Another important element of these deals is not exclusively business related: Russia’s more general effort to reduce the effects of diplomatic isolation within the international community, particularly in the UN General Assembly. Russia needs this for its more immediate military adventures, which seem to be aimed at the restoration of Russian influence in the post-Soviet universe. For this reason, it is interesting to note that the UN General Assembly’s resolution denouncing Russian aggression in Ukraine was not signed by 25 African countries (from among the 47 absentees and those who did not participate in the vote). The popularity of Russia’s bid reveals the failure of the international and regional systems designed after World War II to effectively manage international diplomacy. Thus, despite Russia’s total isolation in the West, it has been able to successfully mobilize allies in Africa, which reflects the fact that Russia has gained some space in the scramble. On the other hand, the three non-permanent Security Council members, Gambia, Ghana and Kenya, expressed harsh critiques of Russia’s actions, instead choosing to join the old transatlantic alliance. Russia is therefore far from becoming a unifying force in Africa—in fact, it hopes to use these divisions for its own benefit.
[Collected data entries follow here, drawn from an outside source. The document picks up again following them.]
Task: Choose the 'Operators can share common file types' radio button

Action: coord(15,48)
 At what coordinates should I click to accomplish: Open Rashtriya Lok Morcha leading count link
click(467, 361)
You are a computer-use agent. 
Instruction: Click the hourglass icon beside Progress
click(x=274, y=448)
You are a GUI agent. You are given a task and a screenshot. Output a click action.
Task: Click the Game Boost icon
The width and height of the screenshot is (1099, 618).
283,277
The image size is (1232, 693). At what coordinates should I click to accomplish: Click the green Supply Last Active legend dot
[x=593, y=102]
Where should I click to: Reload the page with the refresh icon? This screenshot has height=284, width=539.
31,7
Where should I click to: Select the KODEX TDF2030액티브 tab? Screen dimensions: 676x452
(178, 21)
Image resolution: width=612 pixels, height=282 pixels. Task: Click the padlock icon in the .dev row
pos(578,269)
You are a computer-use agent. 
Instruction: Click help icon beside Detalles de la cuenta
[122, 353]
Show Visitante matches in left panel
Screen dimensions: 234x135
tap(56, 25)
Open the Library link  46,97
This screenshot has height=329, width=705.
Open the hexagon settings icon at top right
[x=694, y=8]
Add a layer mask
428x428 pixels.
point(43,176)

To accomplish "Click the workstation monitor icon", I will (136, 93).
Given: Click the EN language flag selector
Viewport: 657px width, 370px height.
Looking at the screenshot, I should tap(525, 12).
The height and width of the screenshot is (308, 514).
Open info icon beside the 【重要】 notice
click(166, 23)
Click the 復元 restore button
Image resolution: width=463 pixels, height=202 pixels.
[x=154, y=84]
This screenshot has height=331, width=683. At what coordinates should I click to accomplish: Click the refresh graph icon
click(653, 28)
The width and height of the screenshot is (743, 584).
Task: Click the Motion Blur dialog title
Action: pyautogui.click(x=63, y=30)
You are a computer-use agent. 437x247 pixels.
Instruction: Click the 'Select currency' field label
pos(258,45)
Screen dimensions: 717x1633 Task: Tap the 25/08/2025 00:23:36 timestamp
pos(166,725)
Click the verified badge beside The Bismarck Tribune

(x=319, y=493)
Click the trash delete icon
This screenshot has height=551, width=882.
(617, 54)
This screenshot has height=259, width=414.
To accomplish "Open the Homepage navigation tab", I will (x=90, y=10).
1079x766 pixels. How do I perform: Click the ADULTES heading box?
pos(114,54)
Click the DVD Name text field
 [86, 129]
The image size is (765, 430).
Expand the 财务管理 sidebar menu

Yet another important geopolitical purpose of Russian-designed investment packages—including debt relief, infrastructural projects funded by Russian credit, and arms sales and technological investments in fields of nuclear energy, military, and telecommunication—is related to Russia’s position in the global economy. Interestingly, due to the harsh financial sanctions it faces, Russia might need to temporarily reduce its otherwise relatively small capital investment in Africa (estimated at around 20 billion USD). But in its more traditional export areas, such as in extractive industries, Russian activity could increase. As a commodity exporter itself, Russia’s economy is not complementary to the economic structures of oil exporters in Africa but rather parallel to them. This may look as if Russian and African economies are competing in the world market, but it is far from the truth. Russia has long endeavored to gain a monopoly over European energy supply. If it had a monopoly, it would be much more difficult to impose sanctions on Russia and isolate it for what it does in its own sphere of influence.
Russian attempts to monopolize the European energy supply have been targeting the main alternative sources of energy—which, in the case of the EU, are to be found in North and West Africa. As I have mentioned above, these regions have already been turned into a kind of battlefield where Russian forces are either directly interfering with local politics, as they have in Libya after the fall of Gaddafi, or actively trying to foster concessions with state-owned national energy giants in Algeria, Egypt, and Nigeria. The key target is not only the extraction industry but also transportation infrastructure, which always needs new investments. Russian companies did gain concessions in Egypt and Algeria, and they sustained a very friendly relationship with Gaddafi before his fall. Nigeria is a little more complicated because of its own aspirations in West Africa, but we nevertheless see a long history of Soviet and Russian efforts to strengthen ties with successive Nigerian governments.
One interesting historical moment in these attempts occurred at the peak of the Cold War, after the Sino-Soviet split in the late 1960s introduced a dynamic between Western colonial powers, the Soviet Union, and China different from that we see today. In response to the Nigerian civil war also unfolding at this time, the Soviet Union actually sided with the US and UK in support of the Nigerian regime, while China and France supported the Igbo nationalist Biafran fighters. France, afraid of losing power in its colonial backyard, aimed to counteract the growing Nigerian and British-American influence in Francophone West Africa. In the meantime, China was trying to take over the role of the Soviet Union as the great ally of anti-imperialist struggles in the Global South. China’s rise to hegemony had just started at the time, leading to confrontation with the Soviet Union. With the fall of the Soviet Union and China’s growing role in the international system, the confrontation turned into a fragile and complicated cooperation in which Russia has a more subordinate role. The war in Ukraine is in part a product of this, demonstrating how dependent Russia has become on China’s support.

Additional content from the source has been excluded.